# OBJECTIVE
Write out the records word for word, from the first line through the line that contains "point(296,781)".

─── EXCERPTED RECORDS

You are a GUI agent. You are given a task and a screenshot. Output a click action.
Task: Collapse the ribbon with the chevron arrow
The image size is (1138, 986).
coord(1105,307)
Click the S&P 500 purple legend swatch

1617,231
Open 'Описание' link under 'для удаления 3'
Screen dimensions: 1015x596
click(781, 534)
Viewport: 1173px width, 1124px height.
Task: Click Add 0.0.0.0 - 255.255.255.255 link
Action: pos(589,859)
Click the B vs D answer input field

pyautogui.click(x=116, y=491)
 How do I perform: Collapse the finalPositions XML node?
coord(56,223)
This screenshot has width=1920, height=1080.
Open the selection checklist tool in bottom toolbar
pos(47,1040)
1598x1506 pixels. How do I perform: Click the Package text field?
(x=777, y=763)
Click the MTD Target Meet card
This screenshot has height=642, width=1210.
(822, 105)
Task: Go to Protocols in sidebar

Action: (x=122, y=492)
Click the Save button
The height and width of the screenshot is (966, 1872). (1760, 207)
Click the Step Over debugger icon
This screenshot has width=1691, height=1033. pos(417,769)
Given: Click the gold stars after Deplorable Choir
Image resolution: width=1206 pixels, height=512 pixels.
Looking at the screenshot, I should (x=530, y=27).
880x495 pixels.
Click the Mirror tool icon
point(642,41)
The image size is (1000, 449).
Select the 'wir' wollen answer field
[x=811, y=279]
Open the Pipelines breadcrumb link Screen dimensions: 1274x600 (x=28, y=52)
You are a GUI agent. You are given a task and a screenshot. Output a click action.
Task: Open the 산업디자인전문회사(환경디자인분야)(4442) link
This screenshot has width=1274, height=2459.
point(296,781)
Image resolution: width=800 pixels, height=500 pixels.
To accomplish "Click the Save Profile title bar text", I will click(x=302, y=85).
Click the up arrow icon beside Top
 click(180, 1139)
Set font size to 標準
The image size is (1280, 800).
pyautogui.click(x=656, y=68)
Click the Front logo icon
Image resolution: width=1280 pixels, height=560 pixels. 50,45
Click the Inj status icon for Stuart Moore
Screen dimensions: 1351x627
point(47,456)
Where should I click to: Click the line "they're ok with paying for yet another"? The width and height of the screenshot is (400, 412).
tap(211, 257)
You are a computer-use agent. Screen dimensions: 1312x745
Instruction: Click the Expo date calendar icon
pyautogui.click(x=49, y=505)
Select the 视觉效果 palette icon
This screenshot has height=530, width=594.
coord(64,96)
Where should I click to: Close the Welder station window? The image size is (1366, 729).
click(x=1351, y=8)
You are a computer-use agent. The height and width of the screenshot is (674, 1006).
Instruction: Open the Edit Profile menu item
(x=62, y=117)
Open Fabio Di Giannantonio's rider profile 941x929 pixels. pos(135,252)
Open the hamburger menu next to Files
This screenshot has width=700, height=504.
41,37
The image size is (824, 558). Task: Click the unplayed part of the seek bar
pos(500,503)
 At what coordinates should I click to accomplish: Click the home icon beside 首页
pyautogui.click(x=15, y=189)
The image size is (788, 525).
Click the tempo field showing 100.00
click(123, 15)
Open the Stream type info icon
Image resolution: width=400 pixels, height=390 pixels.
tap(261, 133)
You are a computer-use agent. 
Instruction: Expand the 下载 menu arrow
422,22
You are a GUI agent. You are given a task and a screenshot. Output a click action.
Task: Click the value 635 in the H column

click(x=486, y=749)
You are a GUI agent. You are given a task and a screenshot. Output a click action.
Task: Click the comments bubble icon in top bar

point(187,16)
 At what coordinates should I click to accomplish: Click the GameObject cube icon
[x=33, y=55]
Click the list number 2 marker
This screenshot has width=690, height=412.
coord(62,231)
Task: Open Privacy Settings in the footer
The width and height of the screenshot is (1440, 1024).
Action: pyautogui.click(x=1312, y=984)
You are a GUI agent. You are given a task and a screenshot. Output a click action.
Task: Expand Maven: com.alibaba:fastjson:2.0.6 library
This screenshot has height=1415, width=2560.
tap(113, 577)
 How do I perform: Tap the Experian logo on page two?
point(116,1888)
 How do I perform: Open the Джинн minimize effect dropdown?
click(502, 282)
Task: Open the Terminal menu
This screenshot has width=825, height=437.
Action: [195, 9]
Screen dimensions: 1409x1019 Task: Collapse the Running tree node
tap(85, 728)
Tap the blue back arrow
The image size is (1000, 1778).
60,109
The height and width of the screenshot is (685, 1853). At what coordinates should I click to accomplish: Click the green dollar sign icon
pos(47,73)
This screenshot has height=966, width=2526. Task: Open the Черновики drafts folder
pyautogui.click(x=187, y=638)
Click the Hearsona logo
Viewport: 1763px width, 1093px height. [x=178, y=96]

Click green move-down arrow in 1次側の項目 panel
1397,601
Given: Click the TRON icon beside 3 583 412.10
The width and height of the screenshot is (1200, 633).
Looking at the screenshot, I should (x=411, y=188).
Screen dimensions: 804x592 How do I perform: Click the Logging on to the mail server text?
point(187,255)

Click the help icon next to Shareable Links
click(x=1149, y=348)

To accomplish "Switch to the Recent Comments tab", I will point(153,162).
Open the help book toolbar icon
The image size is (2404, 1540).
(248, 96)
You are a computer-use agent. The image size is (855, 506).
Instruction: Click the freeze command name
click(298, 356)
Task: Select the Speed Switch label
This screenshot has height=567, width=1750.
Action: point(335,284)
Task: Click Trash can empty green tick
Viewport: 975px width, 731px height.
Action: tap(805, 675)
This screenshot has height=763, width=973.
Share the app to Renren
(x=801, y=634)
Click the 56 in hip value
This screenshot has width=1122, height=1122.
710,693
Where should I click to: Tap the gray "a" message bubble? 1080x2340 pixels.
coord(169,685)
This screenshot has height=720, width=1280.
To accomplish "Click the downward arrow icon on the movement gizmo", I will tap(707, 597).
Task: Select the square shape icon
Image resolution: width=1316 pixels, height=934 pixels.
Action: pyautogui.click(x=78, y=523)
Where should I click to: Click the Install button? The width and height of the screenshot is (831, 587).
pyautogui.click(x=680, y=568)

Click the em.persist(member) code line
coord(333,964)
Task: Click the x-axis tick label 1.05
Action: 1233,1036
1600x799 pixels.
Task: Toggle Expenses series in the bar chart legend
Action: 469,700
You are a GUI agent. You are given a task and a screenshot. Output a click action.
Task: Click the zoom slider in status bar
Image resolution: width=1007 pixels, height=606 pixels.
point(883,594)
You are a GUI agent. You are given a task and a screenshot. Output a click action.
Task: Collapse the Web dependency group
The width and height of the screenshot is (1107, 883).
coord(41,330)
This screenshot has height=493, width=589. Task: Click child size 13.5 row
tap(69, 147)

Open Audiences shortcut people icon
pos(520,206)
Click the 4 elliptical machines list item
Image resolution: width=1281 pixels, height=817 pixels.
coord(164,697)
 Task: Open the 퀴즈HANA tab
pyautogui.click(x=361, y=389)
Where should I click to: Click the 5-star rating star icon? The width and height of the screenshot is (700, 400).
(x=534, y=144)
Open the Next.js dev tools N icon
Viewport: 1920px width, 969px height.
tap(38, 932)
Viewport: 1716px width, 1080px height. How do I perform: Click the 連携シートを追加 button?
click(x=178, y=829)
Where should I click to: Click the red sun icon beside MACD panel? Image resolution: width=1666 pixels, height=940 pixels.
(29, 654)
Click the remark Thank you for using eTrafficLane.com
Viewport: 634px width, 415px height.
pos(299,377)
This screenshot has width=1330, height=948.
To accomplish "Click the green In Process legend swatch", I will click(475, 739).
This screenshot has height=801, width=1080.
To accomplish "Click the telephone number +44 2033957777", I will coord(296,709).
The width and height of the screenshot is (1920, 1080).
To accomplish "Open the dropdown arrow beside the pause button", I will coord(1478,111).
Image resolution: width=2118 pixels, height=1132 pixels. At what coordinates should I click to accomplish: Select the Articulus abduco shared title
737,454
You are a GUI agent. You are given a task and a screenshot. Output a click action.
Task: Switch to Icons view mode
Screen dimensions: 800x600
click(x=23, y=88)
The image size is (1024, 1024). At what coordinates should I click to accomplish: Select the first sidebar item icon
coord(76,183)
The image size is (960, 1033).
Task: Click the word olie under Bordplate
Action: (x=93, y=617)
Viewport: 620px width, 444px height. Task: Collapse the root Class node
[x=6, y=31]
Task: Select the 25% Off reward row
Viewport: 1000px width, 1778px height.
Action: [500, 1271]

──────

# EXERCISE OUTPUT
You are a GUI agent. You are given a task and a screenshot. Output a click action.
Task: Collapse the ribbon with the chevron arrow
The image size is (1138, 986).
coord(1105,307)
Click the S&P 500 purple legend swatch

1617,231
Open 'Описание' link under 'для удаления 3'
Screen dimensions: 1015x596
click(781, 534)
Viewport: 1173px width, 1124px height.
Task: Click Add 0.0.0.0 - 255.255.255.255 link
Action: pos(589,859)
Click the B vs D answer input field

pyautogui.click(x=116, y=491)
 How do I perform: Collapse the finalPositions XML node?
coord(56,223)
This screenshot has width=1920, height=1080.
Open the selection checklist tool in bottom toolbar
pos(47,1040)
1598x1506 pixels. How do I perform: Click the Package text field?
(x=777, y=763)
Click the MTD Target Meet card
This screenshot has height=642, width=1210.
(822, 105)
Task: Go to Protocols in sidebar

Action: (x=122, y=492)
Click the Save button
The height and width of the screenshot is (966, 1872). (1760, 207)
Click the Step Over debugger icon
This screenshot has width=1691, height=1033. pos(417,769)
Given: Click the gold stars after Deplorable Choir
Image resolution: width=1206 pixels, height=512 pixels.
Looking at the screenshot, I should (x=530, y=27).
880x495 pixels.
Click the Mirror tool icon
point(642,41)
The image size is (1000, 449).
Select the 'wir' wollen answer field
[x=811, y=279]
Open the Pipelines breadcrumb link Screen dimensions: 1274x600 (x=28, y=52)
You are a GUI agent. You are given a task and a screenshot. Output a click action.
Task: Open the 산업디자인전문회사(환경디자인분야)(4442) link
This screenshot has width=1274, height=2459.
point(296,781)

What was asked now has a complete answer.